To create a pie chart, the value of each category is first converted into a percentage of the total. Since a circle has 360 degrees, the angle for each component is calculated by multiplying its percentage by 3.6° (360° / 100).
Frequency Diagram
Data from grouped frequency distributions is often shown using frequency diagrams. The main types are histograms, frequency polygons, frequency curves, and ogives.
Histogram
A histogram is a two-dimensional diagram made of a set of rectangles with no space between them.
- The base of each rectangle is the class interval.
- The area of each rectangle is proportional to the class frequency.
- Important: Histograms are drawn only for continuous variables. If the data is not continuous, it must be converted first.
- If class intervals are unequal, the height of the rectangles must be adjusted. This is done by using frequency density (class frequency divided by the width of the class interval).
- A key use of a histogram is that it can help find the mode of the frequency distribution graphically.
Frequency Polygon
A frequency polygon is a line graph formed by joining the midpoints of the tops of the rectangles in a histogram. To complete the polygon, the ends are joined to the baseline at the midpoints of the classes just before the first class and just after the last class (which have zero frequency). This is a very common way to present a grouped frequency distribution and is more useful than a histogram when comparing two or more distributions on the same graph.
Frequency Curve
A frequency curve is created by drawing a smooth, freehand curve that passes as closely as possible through the points of a frequency polygon. It gives a better idea of the shape of the distribution.
Ogive
An ogive is also known as a cumulative frequency curve. Since there are two types of cumulative frequencies ("less than" and "more than"), there are two types of ogives:
- "Less than" ogive: Cumulative frequencies are plotted against the upper limits of the class intervals. This curve is never decreasing.
- "More than" ogive: Cumulative frequencies are plotted against the lower limits of the class intervals. This curve is never increasing.
Note
A very useful feature of ogives is that the intersection point of the "less than" and "more than" ogives gives the median of the frequency distribution.
Arithmetic Line Graph
An arithmetic line graph is also called a time series graph.
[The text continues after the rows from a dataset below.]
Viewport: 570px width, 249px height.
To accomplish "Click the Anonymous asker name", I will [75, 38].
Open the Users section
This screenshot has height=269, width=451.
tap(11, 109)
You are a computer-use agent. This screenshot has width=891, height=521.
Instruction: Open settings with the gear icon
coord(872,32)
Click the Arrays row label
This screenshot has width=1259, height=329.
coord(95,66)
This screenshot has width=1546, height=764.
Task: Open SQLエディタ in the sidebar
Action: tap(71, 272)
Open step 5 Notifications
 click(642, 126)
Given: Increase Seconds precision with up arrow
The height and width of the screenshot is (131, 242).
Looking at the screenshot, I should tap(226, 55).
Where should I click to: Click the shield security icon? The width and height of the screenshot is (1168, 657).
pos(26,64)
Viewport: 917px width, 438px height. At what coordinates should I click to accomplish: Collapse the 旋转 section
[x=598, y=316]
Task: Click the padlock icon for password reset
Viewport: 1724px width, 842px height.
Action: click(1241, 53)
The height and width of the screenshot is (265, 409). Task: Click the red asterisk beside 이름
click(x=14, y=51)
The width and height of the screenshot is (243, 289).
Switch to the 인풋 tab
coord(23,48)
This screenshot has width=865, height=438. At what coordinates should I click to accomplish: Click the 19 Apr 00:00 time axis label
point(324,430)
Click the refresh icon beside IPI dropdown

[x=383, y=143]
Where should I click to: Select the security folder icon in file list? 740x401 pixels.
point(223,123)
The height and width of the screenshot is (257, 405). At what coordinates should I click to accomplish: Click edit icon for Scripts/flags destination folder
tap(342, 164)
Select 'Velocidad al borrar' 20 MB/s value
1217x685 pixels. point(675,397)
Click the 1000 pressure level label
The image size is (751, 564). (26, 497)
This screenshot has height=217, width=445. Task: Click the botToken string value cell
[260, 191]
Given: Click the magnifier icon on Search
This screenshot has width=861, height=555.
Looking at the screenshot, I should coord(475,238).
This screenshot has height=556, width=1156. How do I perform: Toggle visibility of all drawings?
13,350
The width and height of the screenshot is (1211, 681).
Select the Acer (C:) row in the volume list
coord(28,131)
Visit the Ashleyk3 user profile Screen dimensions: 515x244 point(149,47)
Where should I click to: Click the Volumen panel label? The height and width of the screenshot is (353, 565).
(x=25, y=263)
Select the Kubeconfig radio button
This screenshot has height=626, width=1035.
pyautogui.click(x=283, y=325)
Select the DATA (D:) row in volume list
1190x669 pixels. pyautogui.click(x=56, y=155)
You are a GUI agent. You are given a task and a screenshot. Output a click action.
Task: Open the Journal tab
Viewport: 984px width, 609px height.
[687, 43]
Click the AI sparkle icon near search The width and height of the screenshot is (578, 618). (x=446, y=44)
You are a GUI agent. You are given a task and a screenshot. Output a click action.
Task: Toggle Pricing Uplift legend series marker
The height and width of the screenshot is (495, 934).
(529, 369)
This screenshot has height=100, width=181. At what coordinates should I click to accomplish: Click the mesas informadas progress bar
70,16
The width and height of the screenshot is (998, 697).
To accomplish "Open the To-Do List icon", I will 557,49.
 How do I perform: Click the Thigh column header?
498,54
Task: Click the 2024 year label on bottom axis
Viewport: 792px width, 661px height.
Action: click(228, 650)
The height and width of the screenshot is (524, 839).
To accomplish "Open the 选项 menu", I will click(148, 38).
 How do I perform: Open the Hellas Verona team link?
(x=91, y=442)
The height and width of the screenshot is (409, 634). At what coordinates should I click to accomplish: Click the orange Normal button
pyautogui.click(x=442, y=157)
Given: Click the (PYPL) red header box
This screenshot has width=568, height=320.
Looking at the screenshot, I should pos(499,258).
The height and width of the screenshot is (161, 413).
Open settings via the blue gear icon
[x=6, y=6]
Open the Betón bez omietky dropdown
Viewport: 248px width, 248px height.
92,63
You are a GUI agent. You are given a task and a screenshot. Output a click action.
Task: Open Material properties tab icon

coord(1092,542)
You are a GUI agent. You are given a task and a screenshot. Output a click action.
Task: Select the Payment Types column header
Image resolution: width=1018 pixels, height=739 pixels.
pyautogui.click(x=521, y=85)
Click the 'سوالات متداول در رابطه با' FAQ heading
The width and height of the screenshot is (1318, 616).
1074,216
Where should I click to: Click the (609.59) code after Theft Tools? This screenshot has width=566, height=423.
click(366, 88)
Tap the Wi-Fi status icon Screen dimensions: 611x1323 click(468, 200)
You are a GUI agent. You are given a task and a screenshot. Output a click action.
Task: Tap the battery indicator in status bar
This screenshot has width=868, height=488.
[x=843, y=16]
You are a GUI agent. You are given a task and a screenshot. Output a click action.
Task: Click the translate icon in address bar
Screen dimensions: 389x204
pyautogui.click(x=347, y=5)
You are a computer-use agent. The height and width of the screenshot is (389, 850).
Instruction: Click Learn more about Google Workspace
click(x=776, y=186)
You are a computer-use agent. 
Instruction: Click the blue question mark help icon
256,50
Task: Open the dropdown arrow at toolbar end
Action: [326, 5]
It is used to show how the value of a variable changes over time.
- Time (hours, days, years, etc.) is plotted on the x-axis.
- The value of the variable is plotted on the y-axis.
- The points are then joined by a line.
This type of graph is very helpful for understanding long-term trends, cycles, or patterns in data.
Example
A graph showing India's exports and imports from 1993 to 2014 is an arithmetic line graph. It can quickly show that imports have consistently been higher than exports and that the gap between them has widened over time.
Conclusion
Presenting data effectively is crucial for making it meaningful and understandable. Whether using text for small amounts of information, tables for organising large datasets, or diagrams for quick visual comprehension, the right method can turn raw numbers into useful knowledge. By learning these different forms of presentation, you can choose the most appropriate and purposeful way to communicate data.